(Beginning of Data for review)

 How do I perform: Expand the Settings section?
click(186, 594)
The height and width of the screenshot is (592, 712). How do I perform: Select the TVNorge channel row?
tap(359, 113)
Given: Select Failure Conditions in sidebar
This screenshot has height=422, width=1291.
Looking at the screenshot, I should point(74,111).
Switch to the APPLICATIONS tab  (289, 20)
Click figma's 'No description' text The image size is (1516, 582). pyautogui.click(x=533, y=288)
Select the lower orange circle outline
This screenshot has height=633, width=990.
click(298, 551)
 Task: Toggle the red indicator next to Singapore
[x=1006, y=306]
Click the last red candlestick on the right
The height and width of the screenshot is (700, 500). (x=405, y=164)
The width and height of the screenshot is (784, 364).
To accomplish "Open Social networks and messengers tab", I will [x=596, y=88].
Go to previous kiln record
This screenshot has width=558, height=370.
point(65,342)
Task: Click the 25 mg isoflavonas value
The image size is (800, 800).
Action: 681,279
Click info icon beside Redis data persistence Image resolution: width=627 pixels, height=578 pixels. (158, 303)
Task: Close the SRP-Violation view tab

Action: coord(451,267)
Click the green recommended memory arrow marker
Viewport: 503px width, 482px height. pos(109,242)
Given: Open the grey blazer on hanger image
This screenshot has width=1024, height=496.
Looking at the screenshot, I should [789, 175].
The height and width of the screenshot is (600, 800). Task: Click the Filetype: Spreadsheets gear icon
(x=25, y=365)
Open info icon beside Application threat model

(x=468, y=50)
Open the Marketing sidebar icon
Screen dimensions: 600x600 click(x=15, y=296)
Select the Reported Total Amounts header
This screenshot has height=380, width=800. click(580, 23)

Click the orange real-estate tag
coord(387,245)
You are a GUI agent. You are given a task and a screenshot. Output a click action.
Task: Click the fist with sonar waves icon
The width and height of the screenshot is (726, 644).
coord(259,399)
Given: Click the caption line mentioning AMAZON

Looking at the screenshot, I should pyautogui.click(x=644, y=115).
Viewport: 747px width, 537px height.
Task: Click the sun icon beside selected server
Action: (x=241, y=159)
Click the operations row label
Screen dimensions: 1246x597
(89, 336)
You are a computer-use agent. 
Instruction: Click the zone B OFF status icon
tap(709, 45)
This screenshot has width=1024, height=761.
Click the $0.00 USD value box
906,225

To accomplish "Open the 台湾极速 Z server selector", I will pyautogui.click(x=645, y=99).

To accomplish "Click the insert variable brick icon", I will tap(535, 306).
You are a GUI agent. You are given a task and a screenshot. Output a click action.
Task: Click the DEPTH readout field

(End of Data for review)

Task item: Would you restate word for word every line from the one holding "This screenshot has width=1024, height=761." to the end of the entries, both ends included?

Reply:
This screenshot has width=1024, height=761.
Click the $0.00 USD value box
906,225

To accomplish "Open the 台湾极速 Z server selector", I will pyautogui.click(x=645, y=99).

To accomplish "Click the insert variable brick icon", I will tap(535, 306).
You are a GUI agent. You are given a task and a screenshot. Output a click action.
Task: Click the DEPTH readout field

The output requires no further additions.